Deux autrices britanniques, Beth Breeze et Theresa Lloyd, font Ă  Ă©chelle de cinq ans une enquĂȘte rĂ©guliĂšre sur « Pourquoi les gens riches donnent » au Royaume-Uni, un pays oĂč le levier fiscal de la philanthropie est bien moindre. Dans leur enquĂȘte de 2012, elles rapportent cette sobre remarque d’un riche donateur :

« Je vais parfois Ă  l’opĂ©ra et il m’arrive de songer que le plaisir de ma soirĂ©e est subventionnĂ© par quelqu’un qui vit en HLM […], qui n’a aucun intĂ©rĂȘt pour ce genre de choses et qui ne peut de toute façon pas se permettre d’y aller, alors qu’il en paie le prix. » (p. 104)

Ce donateur pourrait mĂȘme entrer au conseil d’administration de l’opĂ©ra, ĂȘtre reçu au cocktail donnĂ© en l’honneur de la cantatrice, etc., autant de prĂ©cieux Ă -cĂŽtĂ©s.

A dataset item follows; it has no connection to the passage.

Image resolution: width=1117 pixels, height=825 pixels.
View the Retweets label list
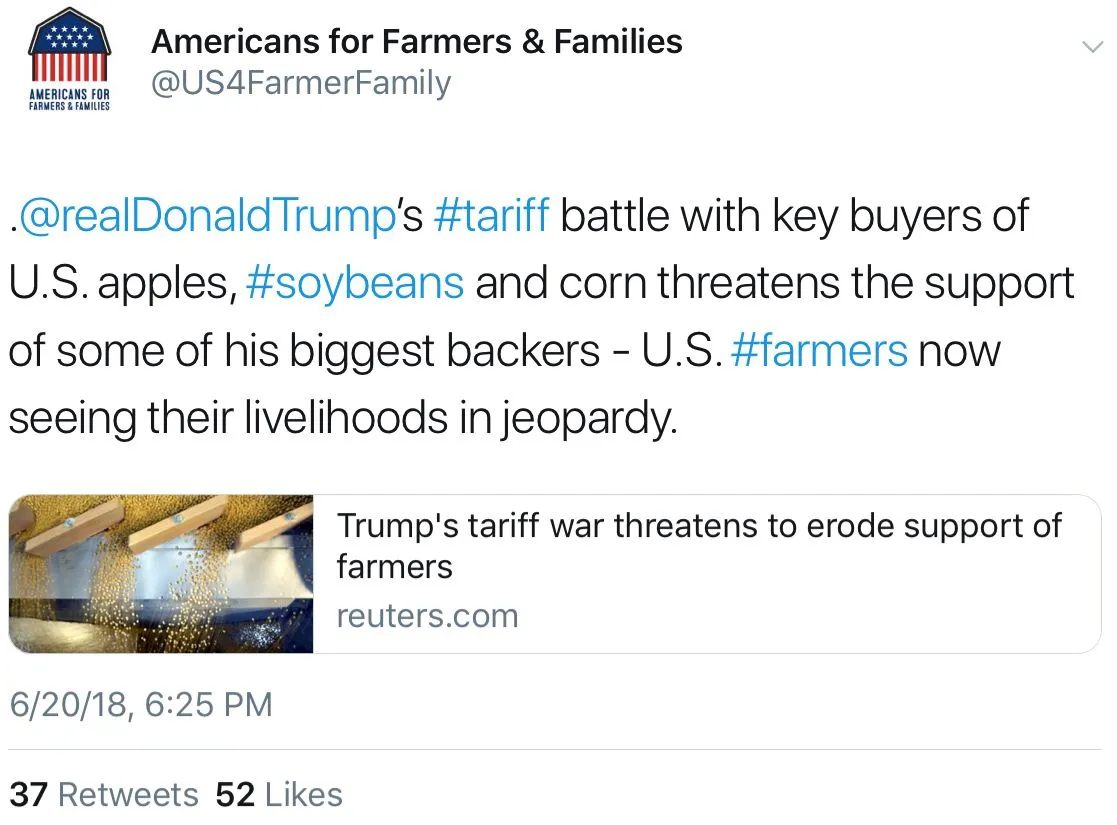[x=128, y=795]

On est loin de cela encore en France, heureusement, en partie grĂące Ă  un Ă©ventail des revenus moindre que dans les pays anglo-saxons. Chez nous, l’énorme partie du financement des associations vient de l’État, directement ou indirectement, de sorte que l’aide fiscale n’est rien de plus qu’un processus par lequel c’est le citoyen qui « vote » Ă  quoi doivent ĂȘtre allouĂ©s les fonds. Ce peut ĂȘtre une bonne chose, Ă  condition que le vote dĂ©pende le moins possible de la fortune du citoyen, sauf Ă  en revenir Ă  du vote censitaire. Il est donc recommandable de limiter en montant absolu l’avantage fiscal de la philanthropie. Pour rendre le don paisible.

Version Ă©largie d’une tribune publiĂ©e dans Le Monde du 8 janvier 2019.


[1] Plus rigoureusement, l’élasticitĂ© mesure la hausse en % des dons nets d’aide fiscale, si l’État accroĂźt de 1% cette aide. Cette Ă©lasticitĂ© serait comprise entre 0,2 et 0,5 pour l’ensemble de la population française, une moyenne qui prend une Ă©lasticitĂ© supĂ©rieure pour les gens riches, pour qui les dons font davantage partie d’une stratĂ©gie patrimoniale plus rĂ©active aux mesures fiscales.